→ Stored entries
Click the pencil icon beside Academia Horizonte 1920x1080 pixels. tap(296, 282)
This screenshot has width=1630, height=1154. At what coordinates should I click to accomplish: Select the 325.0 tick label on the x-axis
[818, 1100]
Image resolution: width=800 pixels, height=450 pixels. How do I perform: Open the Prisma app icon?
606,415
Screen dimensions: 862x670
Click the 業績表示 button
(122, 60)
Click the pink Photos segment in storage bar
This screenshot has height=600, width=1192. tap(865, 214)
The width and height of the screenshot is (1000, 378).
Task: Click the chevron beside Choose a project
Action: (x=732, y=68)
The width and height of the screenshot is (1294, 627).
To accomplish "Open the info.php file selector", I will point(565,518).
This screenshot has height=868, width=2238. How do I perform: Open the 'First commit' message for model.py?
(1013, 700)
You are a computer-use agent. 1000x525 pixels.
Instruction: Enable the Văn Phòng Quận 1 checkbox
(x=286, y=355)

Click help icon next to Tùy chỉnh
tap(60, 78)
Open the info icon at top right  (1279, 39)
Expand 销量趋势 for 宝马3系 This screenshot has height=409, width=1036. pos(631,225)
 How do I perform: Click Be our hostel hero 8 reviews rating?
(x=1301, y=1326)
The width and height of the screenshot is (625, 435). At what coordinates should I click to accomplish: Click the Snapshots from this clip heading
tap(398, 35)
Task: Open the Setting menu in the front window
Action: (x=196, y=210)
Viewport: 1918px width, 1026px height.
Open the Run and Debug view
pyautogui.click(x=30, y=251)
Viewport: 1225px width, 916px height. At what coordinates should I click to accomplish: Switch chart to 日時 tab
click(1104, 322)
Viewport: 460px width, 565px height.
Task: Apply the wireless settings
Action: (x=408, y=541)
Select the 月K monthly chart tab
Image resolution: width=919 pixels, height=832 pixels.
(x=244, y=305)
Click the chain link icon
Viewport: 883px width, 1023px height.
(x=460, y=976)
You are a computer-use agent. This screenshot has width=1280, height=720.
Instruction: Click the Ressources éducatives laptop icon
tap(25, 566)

→ What to produce
All of the records must be retyped exactly as they are.

→ Output of the task
Click the pencil icon beside Academia Horizonte 1920x1080 pixels. tap(296, 282)
This screenshot has width=1630, height=1154. At what coordinates should I click to accomplish: Select the 325.0 tick label on the x-axis
[818, 1100]
Image resolution: width=800 pixels, height=450 pixels. How do I perform: Open the Prisma app icon?
606,415
Screen dimensions: 862x670
Click the 業績表示 button
(122, 60)
Click the pink Photos segment in storage bar
This screenshot has height=600, width=1192. tap(865, 214)
The width and height of the screenshot is (1000, 378).
Task: Click the chevron beside Choose a project
Action: (x=732, y=68)
The width and height of the screenshot is (1294, 627).
To accomplish "Open the info.php file selector", I will point(565,518).
This screenshot has height=868, width=2238. How do I perform: Open the 'First commit' message for model.py?
(1013, 700)
You are a computer-use agent. 1000x525 pixels.
Instruction: Enable the Văn Phòng Quận 1 checkbox
(x=286, y=355)

Click help icon next to Tùy chỉnh
tap(60, 78)
Open the info icon at top right  (1279, 39)
Expand 销量趋势 for 宝马3系 This screenshot has height=409, width=1036. pos(631,225)
 How do I perform: Click Be our hostel hero 8 reviews rating?
(x=1301, y=1326)
The width and height of the screenshot is (625, 435). At what coordinates should I click to accomplish: Click the Snapshots from this clip heading
tap(398, 35)
Task: Open the Setting menu in the front window
Action: (x=196, y=210)
Viewport: 1918px width, 1026px height.
Open the Run and Debug view
pyautogui.click(x=30, y=251)
Viewport: 1225px width, 916px height. At what coordinates should I click to accomplish: Switch chart to 日時 tab
click(1104, 322)
Viewport: 460px width, 565px height.
Task: Apply the wireless settings
Action: (x=408, y=541)
Select the 月K monthly chart tab
Image resolution: width=919 pixels, height=832 pixels.
(x=244, y=305)
Click the chain link icon
Viewport: 883px width, 1023px height.
(x=460, y=976)
You are a computer-use agent. This screenshot has width=1280, height=720.
Instruction: Click the Ressources éducatives laptop icon
tap(25, 566)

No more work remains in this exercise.